Assessment year 2007-08:- The assessee has raised four grounds in its appeal and they are briefly stated herein below for adjudication:-
(i) The Ld.CIT(A) has erred in confirming the order of the Ld.AO who had disallowed expenses incurred towards water charges of Rs.1,91,220/- invoking the provisions of Section 40(a)(ia) of the Act because of non-compliance of the provisions of Section 194C of the Act. (ii) The Ld.CIT(A) has erred in confirming the order of the Ld.AO who had disallowed expenses incurred towards professional charges paid to Chitale & Sons of Rs.7,99,775/- by treating it as capital expenditure.
(iii) The Ld.CIT(A) has erred in confirming the order of the Ld.AO who had disallowed expenditure incurred towards commission paid outside India of Rs.14,41,793/- invoking the provisions of Section 40(a)(ia) of the Act.
(iv) The Ld.CIT(A) has erred in confirming the order of the Ld.AO who had disallowed expenditure incurred towards commission paid in India for processing domestic orders with respect to 3D Techno Prints amounting to Rs.32,400/- invoking the provision of Section 40(a)(ia) of the Act, though the appellant had deducted TDS.
Assessment year 2008-09:- The only issue raised by the assessee is that the Ld.CIT(A) has erred in confirming the order of the Ld.AO who had disallowed expenditure incurred towards payment made to unapproved gratuity fund U/s.36(1)(v) of the Act of Rs.5,53,871/- invoking the provisions of Section 43B of the Act, though the appellant had applied under the gratuity scheme with LIC awaiting sanction.
The brief facts of the case are that the assessee is a domestic company engaged in the business of manufacturing industrial valves filed its return of income for the assessment years 2007-08 & 2008-09 on 29.10.2007 & 29.09.2008 admitting income of Rs.1,08,49,760/- & Rs.2,87,15,363/- respectively.

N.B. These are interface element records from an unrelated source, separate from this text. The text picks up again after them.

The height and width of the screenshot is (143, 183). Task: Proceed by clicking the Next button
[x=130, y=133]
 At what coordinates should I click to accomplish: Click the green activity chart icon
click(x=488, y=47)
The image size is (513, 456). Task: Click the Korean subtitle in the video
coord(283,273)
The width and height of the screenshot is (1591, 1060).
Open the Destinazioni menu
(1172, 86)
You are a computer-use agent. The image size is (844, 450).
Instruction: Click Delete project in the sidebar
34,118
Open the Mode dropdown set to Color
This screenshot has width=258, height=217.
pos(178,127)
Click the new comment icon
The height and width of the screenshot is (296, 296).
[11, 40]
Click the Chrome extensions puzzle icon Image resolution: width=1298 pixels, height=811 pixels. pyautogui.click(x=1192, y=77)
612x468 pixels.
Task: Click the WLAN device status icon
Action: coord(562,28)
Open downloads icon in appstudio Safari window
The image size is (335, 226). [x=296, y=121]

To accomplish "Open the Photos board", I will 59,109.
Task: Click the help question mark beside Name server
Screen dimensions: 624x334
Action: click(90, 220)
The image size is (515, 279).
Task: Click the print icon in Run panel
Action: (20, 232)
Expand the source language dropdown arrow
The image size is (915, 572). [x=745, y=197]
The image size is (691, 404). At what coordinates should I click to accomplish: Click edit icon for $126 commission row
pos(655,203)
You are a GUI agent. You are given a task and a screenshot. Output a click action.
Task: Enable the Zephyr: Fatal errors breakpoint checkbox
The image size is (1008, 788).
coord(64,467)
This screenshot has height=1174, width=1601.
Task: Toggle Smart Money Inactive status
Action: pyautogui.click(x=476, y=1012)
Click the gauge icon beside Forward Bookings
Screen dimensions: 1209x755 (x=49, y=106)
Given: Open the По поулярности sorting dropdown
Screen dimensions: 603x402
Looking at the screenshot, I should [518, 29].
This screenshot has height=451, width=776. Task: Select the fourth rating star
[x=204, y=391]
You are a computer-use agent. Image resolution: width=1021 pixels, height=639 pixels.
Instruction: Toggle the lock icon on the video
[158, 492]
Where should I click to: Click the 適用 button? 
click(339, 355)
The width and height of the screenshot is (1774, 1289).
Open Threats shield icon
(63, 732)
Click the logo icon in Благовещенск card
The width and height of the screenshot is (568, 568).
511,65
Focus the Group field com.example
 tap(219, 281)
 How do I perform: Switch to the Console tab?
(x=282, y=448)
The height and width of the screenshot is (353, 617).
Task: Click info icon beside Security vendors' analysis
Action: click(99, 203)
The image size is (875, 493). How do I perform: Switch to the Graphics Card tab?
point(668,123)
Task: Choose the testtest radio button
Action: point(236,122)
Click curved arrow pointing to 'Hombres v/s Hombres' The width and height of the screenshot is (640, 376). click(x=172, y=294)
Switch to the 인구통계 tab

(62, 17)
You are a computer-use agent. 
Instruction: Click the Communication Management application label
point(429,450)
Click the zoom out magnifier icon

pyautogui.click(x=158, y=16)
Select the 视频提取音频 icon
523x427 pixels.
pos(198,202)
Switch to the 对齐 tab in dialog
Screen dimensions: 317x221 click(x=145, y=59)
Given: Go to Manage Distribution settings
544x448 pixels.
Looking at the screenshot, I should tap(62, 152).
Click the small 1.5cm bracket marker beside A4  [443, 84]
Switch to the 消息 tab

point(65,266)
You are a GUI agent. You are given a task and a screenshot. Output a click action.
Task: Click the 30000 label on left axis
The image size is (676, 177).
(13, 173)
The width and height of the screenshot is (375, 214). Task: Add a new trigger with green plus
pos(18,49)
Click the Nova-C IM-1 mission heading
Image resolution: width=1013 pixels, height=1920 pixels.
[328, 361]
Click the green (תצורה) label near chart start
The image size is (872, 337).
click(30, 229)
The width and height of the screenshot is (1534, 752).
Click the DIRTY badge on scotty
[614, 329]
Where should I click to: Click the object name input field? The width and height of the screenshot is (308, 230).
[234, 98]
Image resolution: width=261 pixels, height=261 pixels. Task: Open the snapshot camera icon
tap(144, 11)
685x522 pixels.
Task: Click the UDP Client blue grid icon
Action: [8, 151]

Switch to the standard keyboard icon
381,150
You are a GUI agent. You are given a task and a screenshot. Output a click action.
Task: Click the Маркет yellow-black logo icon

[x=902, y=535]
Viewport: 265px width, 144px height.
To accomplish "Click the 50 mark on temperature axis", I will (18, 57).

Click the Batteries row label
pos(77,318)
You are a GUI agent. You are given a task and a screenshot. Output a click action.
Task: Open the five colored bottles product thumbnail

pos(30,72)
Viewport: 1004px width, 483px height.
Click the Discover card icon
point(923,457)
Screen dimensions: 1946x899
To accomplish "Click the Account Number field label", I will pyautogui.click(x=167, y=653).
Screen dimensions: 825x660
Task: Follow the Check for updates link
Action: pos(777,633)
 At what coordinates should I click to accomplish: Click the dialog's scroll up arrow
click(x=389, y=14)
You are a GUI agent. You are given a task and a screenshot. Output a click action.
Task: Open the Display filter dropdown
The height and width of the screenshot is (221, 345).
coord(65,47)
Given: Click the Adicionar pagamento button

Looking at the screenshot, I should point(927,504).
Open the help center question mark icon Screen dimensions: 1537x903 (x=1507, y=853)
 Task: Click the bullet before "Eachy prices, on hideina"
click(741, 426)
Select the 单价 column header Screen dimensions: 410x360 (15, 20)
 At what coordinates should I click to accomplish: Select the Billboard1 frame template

Initially the return was processed U/s.143(1) of the Act and thereafter for the assessment year 2007-08 the case was taken up for scrutiny under CASS and for the assessment year 2008- 09 the case was reopened U/s.147/148 of the Act and finally assessment was completed on 02.12.2009 & 07.05.2012 for the assessment years 2007-08 & 2008-09 respectively wherein several additions were made for the assessment year 2007-08 and an addition was made disallowing payment towards group gratuity scheme for the assessment year 2008-09.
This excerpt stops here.